WHAT THIS TASK INVOLVES:
Down to the last character, transcribe every record.
[Start of Attachment]
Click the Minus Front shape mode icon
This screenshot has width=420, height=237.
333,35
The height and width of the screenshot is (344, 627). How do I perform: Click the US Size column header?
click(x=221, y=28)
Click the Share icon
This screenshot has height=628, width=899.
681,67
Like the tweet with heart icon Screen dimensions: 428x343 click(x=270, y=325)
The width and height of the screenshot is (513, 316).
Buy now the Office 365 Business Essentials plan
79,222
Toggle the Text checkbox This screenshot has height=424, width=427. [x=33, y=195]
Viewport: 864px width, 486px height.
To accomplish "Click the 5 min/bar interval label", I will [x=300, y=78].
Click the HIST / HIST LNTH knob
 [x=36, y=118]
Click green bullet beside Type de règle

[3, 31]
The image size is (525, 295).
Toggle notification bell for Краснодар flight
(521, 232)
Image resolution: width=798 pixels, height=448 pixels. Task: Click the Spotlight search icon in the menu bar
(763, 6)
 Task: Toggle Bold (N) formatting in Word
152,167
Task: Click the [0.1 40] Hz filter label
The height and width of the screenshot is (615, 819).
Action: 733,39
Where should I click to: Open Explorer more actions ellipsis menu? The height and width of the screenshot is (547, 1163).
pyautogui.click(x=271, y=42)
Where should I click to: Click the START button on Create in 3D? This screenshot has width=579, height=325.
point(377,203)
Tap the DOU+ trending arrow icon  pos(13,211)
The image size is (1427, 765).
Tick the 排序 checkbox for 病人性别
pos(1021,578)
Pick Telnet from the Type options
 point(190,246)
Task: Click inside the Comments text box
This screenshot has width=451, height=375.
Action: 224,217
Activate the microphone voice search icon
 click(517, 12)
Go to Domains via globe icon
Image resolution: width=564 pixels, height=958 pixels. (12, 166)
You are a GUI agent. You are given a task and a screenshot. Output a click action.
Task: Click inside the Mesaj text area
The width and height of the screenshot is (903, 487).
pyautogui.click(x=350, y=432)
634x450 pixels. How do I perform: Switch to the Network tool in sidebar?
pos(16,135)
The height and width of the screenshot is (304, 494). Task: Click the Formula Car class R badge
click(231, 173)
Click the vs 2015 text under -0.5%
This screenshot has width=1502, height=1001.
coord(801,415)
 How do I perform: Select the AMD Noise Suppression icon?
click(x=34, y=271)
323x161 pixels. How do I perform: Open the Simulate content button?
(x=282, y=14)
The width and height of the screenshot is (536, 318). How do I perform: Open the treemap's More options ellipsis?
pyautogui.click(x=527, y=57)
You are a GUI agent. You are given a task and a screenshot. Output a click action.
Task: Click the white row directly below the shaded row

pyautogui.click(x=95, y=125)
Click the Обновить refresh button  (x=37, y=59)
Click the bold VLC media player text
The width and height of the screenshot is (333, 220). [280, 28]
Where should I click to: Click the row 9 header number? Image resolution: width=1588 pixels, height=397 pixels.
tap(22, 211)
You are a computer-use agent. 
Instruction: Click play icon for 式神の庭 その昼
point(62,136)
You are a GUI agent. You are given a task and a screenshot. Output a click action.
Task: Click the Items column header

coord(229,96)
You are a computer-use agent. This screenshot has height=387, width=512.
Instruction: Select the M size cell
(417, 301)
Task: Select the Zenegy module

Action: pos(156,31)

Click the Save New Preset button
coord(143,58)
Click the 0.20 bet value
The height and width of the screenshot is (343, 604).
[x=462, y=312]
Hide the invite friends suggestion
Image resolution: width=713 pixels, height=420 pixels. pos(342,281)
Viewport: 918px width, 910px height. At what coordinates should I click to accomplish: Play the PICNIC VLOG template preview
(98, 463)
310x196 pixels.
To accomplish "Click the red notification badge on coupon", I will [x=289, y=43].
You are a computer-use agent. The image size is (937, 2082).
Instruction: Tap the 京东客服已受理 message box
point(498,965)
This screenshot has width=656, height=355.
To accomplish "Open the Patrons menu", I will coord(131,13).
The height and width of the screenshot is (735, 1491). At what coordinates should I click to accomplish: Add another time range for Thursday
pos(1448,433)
[End of Attachment]
EXERCISE SOLUTION:
Click the Minus Front shape mode icon
This screenshot has width=420, height=237.
333,35
The height and width of the screenshot is (344, 627). How do I perform: Click the US Size column header?
click(x=221, y=28)
Click the Share icon
This screenshot has height=628, width=899.
681,67
Like the tweet with heart icon Screen dimensions: 428x343 click(x=270, y=325)
The width and height of the screenshot is (513, 316).
Buy now the Office 365 Business Essentials plan
79,222
Toggle the Text checkbox This screenshot has height=424, width=427. [x=33, y=195]
Viewport: 864px width, 486px height.
To accomplish "Click the 5 min/bar interval label", I will [x=300, y=78].
Click the HIST / HIST LNTH knob
 [x=36, y=118]
Click green bullet beside Type de règle

[3, 31]
The image size is (525, 295).
Toggle notification bell for Краснодар flight
(521, 232)
Image resolution: width=798 pixels, height=448 pixels. Task: Click the Spotlight search icon in the menu bar
(763, 6)
 Task: Toggle Bold (N) formatting in Word
152,167
Task: Click the [0.1 40] Hz filter label
The height and width of the screenshot is (615, 819).
Action: 733,39
Where should I click to: Open Explorer more actions ellipsis menu? The height and width of the screenshot is (547, 1163).
pyautogui.click(x=271, y=42)
Where should I click to: Click the START button on Create in 3D? This screenshot has width=579, height=325.
point(377,203)
Tap the DOU+ trending arrow icon  pos(13,211)
The image size is (1427, 765).
Tick the 排序 checkbox for 病人性别
pos(1021,578)
Pick Telnet from the Type options
 point(190,246)
Task: Click inside the Comments text box
This screenshot has width=451, height=375.
Action: 224,217
Activate the microphone voice search icon
 click(517, 12)
Go to Domains via globe icon
Image resolution: width=564 pixels, height=958 pixels. (12, 166)
You are a GUI agent. You are given a task and a screenshot. Output a click action.
Task: Click inside the Mesaj text area
The width and height of the screenshot is (903, 487).
pyautogui.click(x=350, y=432)
634x450 pixels. How do I perform: Switch to the Network tool in sidebar?
pos(16,135)
The height and width of the screenshot is (304, 494). Task: Click the Formula Car class R badge
click(231, 173)
Click the vs 2015 text under -0.5%
This screenshot has width=1502, height=1001.
coord(801,415)
 How do I perform: Select the AMD Noise Suppression icon?
click(x=34, y=271)
323x161 pixels. How do I perform: Open the Simulate content button?
(x=282, y=14)
The width and height of the screenshot is (536, 318). How do I perform: Open the treemap's More options ellipsis?
pyautogui.click(x=527, y=57)
You are a GUI agent. You are given a task and a screenshot. Output a click action.
Task: Click the white row directly below the shaded row

pyautogui.click(x=95, y=125)
Click the Обновить refresh button  (x=37, y=59)
Click the bold VLC media player text
The width and height of the screenshot is (333, 220). [280, 28]
Where should I click to: Click the row 9 header number? Image resolution: width=1588 pixels, height=397 pixels.
tap(22, 211)
You are a computer-use agent. 
Instruction: Click play icon for 式神の庭 その昼
point(62,136)
You are a GUI agent. You are given a task and a screenshot. Output a click action.
Task: Click the Items column header

coord(229,96)
You are a computer-use agent. This screenshot has height=387, width=512.
Instruction: Select the M size cell
(417, 301)
Task: Select the Zenegy module

Action: pos(156,31)

Click the Save New Preset button
coord(143,58)
Click the 0.20 bet value
The height and width of the screenshot is (343, 604).
[x=462, y=312]
Hide the invite friends suggestion
Image resolution: width=713 pixels, height=420 pixels. pos(342,281)
Viewport: 918px width, 910px height. At what coordinates should I click to accomplish: Play the PICNIC VLOG template preview
(98, 463)
310x196 pixels.
To accomplish "Click the red notification badge on coupon", I will [x=289, y=43].
You are a computer-use agent. The image size is (937, 2082).
Instruction: Tap the 京东客服已受理 message box
point(498,965)
This screenshot has width=656, height=355.
To accomplish "Open the Patrons menu", I will coord(131,13).
The height and width of the screenshot is (735, 1491). At what coordinates should I click to accomplish: Add another time range for Thursday
pos(1448,433)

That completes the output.